**TASK INSTRUCTIONS**.
a: In the NRC rulemaking notice, on what date does the rule become effective if no significant adverse comments are received?
b: List every section heading in the NRC rulemaking notice that ends with a colon.
c: Write the next part of the NRC rulemaking notice, picking up after its mailing address for comments.

**PASSAGE**.
------------------------------------

Nuclear Regulatory Commission.

ACTION:

Direct final rule.

SUMMARY:

The Nuclear Regulatory Commission (NRC) is amending its regulations that govern radiological safety to allow licensees to use any type of personnel dosimeter that requires processing to determine the radiation dose, provided that the processor of the dosimeter is accredited to process this type of dosimeter under the National Voluntary Laboratory Accreditation Program (NVLAP), operated by the National Institute of Standards and Technology (NIST).

DATES:

The final rule is effective January 8, 2001 unless significant adverse comments are received by November 24, 2000. If the effective date is delayed, timely notice will be published in the Federal Register.

ADDRESSES:

Mail comments to Secretary, U.S. Nuclear Regulatory Commission, Washington, DC 20555-0001, Attention: Rulemaking and Adjudications Staff.

------------------------------------

**COLLECTED DATA**.

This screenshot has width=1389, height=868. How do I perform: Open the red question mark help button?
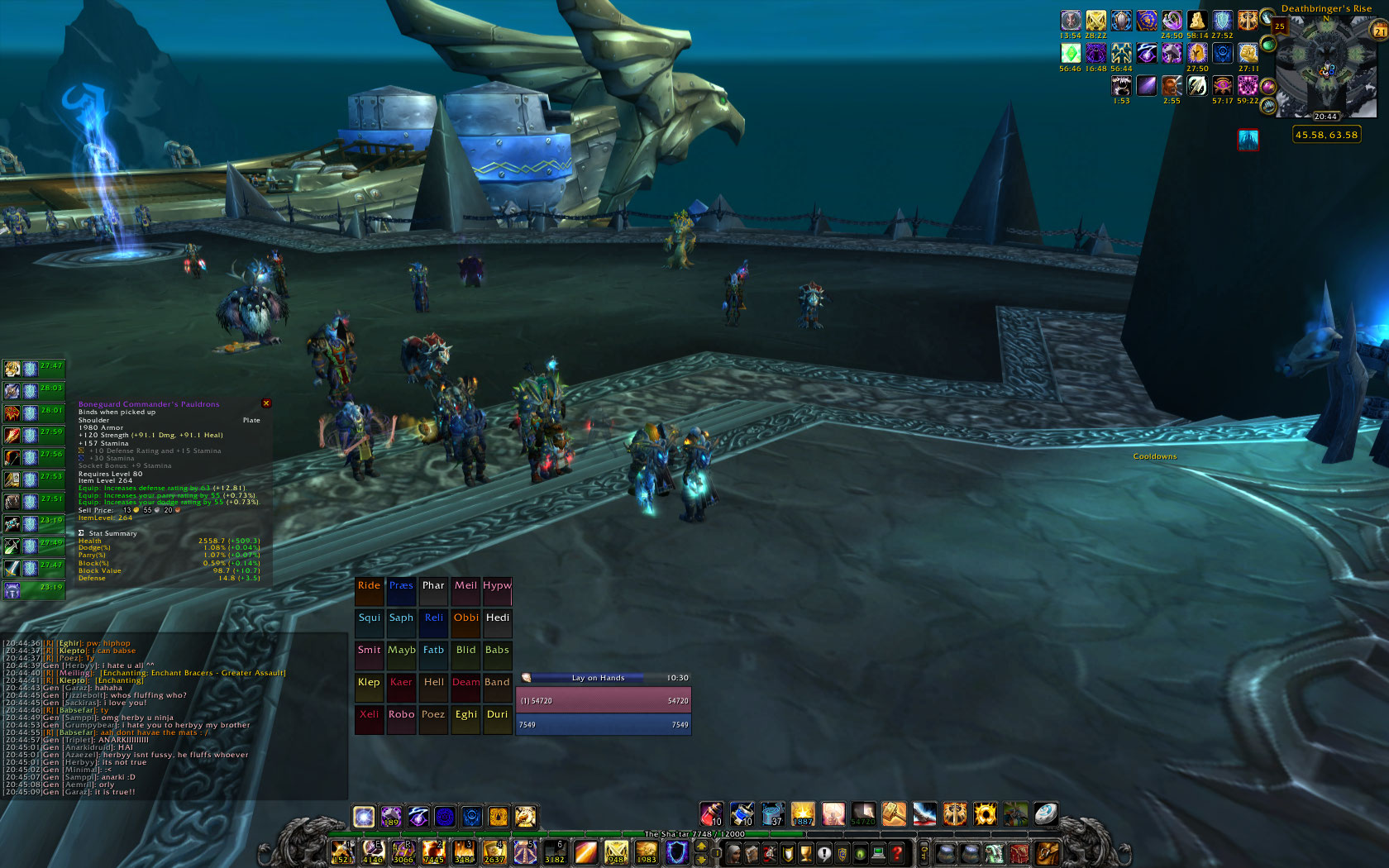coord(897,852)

------------------------------------

**WRITTEN RESPONSES**.
a: January 8, 2001

b:
ACTION:
SUMMARY:
DATES:
ADDRESSES:

c:
Hand deliver comments to 11555 Rockville Pike, Maryland, between 7.30 am and 4.15 p.m. on Federal workdays.

You may also provide comments via the NRC's interactive rulemaking website (http://ruleforum.llnl.gov). This site provides the capability to upload comments as files (any format), if your web browser supports that function. For information about the interactive rulemaking site, contact Ms. Carol Gallagher, (301) 415-5905, e-mail CAG@nrc.gov.

For more information, contact the NRC Public Document Room (PDR) Reference staff at 1-800-397-4209, 301-415-4737 or by email to pdr@nrc.gov.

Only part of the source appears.